* _Aim of the task_
In the records, swap "warning icon" for "alert icon" in the part that opens with the line containing "Screen dimensions: 1028x365" and runs through the end of the records, and change nothing else. Return only that part, without the pictures.

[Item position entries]

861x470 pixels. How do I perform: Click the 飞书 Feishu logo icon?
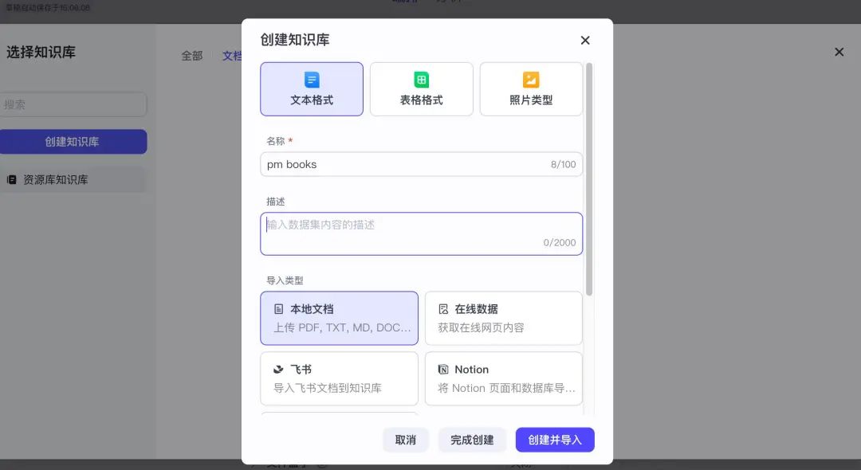click(x=277, y=369)
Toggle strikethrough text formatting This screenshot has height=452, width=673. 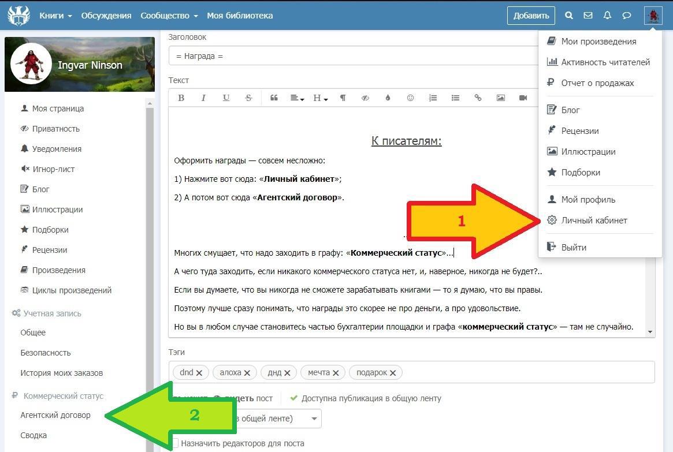248,98
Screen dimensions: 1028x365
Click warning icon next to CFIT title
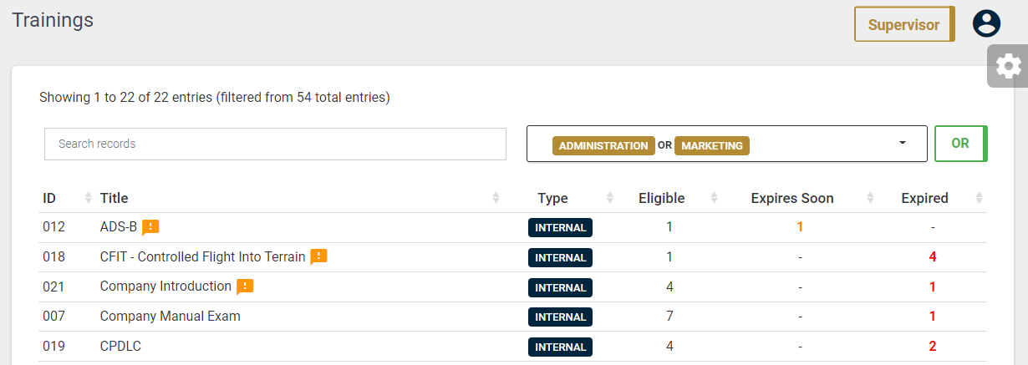(x=318, y=257)
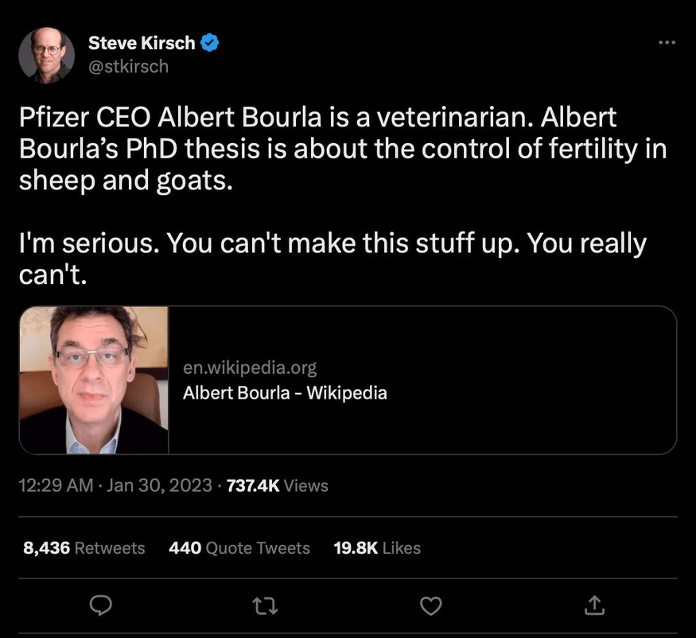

* _Answer for the task_
Screen dimensions: 1028x365
Click alert icon next to CFIT title
(x=318, y=257)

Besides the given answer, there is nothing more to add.